Text and element pointing data
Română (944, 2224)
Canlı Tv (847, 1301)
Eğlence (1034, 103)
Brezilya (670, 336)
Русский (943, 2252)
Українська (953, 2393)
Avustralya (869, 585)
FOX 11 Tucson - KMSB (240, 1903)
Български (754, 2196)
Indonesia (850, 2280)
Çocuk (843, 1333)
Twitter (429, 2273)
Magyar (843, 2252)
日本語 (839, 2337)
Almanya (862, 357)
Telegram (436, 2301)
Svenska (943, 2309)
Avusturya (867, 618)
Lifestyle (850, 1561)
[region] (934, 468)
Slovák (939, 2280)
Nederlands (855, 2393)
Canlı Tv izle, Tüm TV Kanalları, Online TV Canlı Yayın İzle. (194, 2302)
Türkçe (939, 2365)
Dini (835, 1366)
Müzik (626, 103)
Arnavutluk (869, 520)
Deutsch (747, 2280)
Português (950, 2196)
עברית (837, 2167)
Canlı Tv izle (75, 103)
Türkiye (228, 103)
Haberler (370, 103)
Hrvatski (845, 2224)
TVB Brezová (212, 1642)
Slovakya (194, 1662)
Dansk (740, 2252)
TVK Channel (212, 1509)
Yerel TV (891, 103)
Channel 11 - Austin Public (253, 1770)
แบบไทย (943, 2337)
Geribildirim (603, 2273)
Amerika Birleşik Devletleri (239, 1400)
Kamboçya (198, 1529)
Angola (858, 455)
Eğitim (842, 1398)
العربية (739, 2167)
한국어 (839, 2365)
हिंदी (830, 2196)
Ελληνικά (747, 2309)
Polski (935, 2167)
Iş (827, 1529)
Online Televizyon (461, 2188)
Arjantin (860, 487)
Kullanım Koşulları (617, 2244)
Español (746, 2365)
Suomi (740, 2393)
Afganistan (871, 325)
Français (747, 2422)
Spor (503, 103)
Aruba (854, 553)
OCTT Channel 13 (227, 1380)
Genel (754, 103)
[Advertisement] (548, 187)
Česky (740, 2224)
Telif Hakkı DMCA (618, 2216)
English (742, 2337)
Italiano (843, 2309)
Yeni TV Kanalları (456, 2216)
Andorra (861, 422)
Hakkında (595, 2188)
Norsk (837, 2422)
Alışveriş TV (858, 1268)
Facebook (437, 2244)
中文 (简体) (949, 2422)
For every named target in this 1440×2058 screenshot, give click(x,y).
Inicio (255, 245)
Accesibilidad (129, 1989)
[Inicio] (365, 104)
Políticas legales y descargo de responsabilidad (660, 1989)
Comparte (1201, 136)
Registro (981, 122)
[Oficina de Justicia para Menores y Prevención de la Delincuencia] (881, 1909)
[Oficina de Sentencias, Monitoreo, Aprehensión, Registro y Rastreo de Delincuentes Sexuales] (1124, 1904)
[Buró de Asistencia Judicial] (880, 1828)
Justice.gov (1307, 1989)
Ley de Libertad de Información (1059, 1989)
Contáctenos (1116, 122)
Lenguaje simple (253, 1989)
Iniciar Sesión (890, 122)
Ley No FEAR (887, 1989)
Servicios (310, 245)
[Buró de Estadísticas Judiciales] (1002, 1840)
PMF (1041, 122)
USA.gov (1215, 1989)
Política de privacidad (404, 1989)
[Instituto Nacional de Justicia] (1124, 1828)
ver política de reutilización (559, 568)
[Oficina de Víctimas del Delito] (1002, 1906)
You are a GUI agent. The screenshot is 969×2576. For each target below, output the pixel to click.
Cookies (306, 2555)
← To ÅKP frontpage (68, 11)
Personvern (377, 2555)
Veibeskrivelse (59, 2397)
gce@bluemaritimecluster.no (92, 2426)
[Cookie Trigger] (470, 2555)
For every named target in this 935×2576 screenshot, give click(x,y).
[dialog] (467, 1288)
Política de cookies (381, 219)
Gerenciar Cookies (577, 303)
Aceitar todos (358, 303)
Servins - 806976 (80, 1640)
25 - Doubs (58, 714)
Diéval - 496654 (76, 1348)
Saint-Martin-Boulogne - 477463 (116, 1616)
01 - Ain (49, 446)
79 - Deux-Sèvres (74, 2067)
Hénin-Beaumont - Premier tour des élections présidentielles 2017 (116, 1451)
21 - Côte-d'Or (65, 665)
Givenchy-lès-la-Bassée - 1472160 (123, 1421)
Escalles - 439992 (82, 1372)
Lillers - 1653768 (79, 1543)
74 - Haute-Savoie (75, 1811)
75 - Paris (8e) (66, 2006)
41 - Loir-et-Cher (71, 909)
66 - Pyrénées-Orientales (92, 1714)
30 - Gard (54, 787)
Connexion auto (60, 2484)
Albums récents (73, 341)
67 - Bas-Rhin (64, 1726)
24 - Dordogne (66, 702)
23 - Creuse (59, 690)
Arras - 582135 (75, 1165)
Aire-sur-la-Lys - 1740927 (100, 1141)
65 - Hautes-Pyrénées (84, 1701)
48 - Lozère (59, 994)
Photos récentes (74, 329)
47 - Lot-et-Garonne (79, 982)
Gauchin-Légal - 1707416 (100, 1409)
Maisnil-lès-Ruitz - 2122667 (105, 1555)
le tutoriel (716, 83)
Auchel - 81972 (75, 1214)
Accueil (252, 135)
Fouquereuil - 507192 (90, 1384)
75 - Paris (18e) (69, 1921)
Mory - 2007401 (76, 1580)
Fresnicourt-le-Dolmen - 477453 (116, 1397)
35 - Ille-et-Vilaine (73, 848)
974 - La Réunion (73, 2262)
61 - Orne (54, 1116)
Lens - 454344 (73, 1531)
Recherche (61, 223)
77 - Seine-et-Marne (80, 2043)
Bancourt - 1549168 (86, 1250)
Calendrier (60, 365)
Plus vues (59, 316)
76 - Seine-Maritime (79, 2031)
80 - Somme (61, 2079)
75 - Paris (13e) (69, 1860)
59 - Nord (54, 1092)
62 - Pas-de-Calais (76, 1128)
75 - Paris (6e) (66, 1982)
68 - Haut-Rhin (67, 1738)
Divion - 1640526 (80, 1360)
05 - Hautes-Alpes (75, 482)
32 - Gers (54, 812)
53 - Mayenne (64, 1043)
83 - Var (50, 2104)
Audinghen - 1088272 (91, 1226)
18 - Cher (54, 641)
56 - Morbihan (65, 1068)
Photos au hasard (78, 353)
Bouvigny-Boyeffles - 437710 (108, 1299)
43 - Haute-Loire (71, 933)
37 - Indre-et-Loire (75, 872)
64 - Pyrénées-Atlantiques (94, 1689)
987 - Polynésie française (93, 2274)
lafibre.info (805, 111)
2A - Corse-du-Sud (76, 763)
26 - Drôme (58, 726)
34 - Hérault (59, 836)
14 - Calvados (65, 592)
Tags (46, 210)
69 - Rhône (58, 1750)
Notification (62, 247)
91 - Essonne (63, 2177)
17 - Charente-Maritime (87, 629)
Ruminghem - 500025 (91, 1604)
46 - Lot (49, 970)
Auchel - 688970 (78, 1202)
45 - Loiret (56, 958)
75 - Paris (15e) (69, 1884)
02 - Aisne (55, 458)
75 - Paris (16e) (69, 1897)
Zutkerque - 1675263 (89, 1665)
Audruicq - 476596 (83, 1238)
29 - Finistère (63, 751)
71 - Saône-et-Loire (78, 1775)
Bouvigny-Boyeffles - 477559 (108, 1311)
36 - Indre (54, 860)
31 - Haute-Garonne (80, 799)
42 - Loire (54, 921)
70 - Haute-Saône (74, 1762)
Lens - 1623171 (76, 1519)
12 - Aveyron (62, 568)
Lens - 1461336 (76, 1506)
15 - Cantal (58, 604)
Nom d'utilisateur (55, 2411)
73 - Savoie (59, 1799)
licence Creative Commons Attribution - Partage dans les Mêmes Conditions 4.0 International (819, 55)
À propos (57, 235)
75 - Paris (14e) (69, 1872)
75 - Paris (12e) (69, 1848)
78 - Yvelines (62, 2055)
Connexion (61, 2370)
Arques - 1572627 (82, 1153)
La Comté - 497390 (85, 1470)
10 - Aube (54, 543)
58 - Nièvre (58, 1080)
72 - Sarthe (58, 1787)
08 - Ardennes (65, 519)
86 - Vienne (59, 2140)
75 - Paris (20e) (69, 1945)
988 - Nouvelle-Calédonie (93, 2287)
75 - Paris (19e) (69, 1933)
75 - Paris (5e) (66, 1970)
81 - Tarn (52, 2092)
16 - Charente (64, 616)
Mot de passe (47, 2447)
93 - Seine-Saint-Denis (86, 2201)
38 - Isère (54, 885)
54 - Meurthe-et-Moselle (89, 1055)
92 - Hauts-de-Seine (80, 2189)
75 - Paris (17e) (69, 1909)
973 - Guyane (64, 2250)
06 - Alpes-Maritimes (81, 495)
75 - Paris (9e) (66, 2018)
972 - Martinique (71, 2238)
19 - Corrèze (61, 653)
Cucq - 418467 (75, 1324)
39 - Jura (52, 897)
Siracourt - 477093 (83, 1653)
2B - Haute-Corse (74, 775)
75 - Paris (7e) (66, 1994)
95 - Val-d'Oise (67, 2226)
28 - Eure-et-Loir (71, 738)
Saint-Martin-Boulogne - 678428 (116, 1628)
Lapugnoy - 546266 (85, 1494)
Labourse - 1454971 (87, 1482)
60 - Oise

- **Your task**
Output as a JSON list of strings, one string per line and omitting any blank lines, the data starting with the line that contains "28 - Eure-et-Loir (71, 738)" and going on through the final line of the data.

- **Answer to the exercise**
[
  "28 - Eure-et-Loir (71, 738)",
  "Saint-Martin-Boulogne - 678428 (116, 1628)",
  "Lapugnoy - 546266 (85, 1494)",
  "Labourse - 1454971 (87, 1482)",
  "60 - Oise"
]